According to Bloomberg, Delrahim is concerned that by trying to put the kibosh on the merger, the states are diverging from federal regulators and are trying to block the deal on their own. The FCC and the DOJ are the two main federal regulatory agencies that needed to sign off on the transaction and both have done so. T-Mobile persuaded the FCC to give the merger a thumbs up by promising to cover 97% of the country (85% of rural America) with low-band 5G signals within the first three years after the merger closes. The carrier also said that during the same time period it would cover 75% of the U.S. with 5G signals; this would be accomplished by employing the 2.5GHz mid-band airwaves it would acquire from Sprint. Among other promises made, T-Mobile told the FCC that within the first three years after the merger closes, 63% of its customers in the states will be able to access download data speeds of 100Mbps or faster verifiable through a drive test.
Justice Department's antitrust chief says that the states should not be allowed to muck up a "national settlement"
To placate the DOJ, Sprint agreed to sell Dish Network its prepaid businesses for $5 billion in an attempt to turn the satellite television provider into a replacement for Sprint. Dish will also receive 9.3 million customers, 7,500 retail locations, 400 employees and 14MHz of 800MHz spectrum. It also will sign a seven-year MVNO agreement with T-Mobile that will allow Dish to start selling wireless service under its name while it builds a standalone 5G network.
Delrahim made a speech in Washington, complaining that if the states are allowed to block a national settlement from going through "that will wreak havoc on parties' ability to merge and the government's ability to settle cases, and cause real uncertainty in the market for mergers and acquisitions." During the speech, Delrahim said that his argument isn't that states shouldn't have the ability to enforce merger laws. The point of his argument is that the courts shouldn't block a deal or agree to a settlement that is "incompatible with the relief secured by the federal government."

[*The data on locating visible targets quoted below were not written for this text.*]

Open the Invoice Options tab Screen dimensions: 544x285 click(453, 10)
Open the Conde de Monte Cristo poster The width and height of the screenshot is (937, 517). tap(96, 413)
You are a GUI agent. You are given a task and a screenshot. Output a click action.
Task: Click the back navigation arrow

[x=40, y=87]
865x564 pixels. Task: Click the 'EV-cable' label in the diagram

Sometime this month, Judge Vincent Marrero will announce his decision. During the bench trial (no jury was present), former Sprint CEO Marcelo Claure testified that if the merger with T-Mobile is blocked, Sprint will have to raise prices. DING! That rings a bell, doesn't it? The outcome of a victory for the states would result in the very thing that they are suing to prevent. And if you can wrap your head around that, another Sprint executive says that if the deal does not get done, Sprint might have to shut its doors. DING! The states are concerned that if the merger goes through, Sprint will disappear reducing the number of major U.S. carriers to three. But here is a Sprint executive who says that the same thing could occur if the states are successful in blocking the merger. And frankly, we can't imagine that Judge Marrero doesn't see this either.
The spread between the theoretical value of Sprint if the deal were to be approved and the actual value of the company's stock right now has ballooned to $3.82. The higher this spread, the more skepticism on Wall Street that the deal will close in its present form. On January 2nd the spread was $2.84 after hitting a low of 53 cents just one month after the deal was announced on April 29th, 2018.
Besides the lawsuit filed by the state attorneys general, the merger needs to be approved by California's Public Utility Commission and the deal between Sprint and Dish that the DOJ gave thumbs up to must be reviewed by Judge Thomas Kelly under the Tunney Act. The latter calls for an independent review of any agreement made by the Justice Department to make sure that it is in the public interest.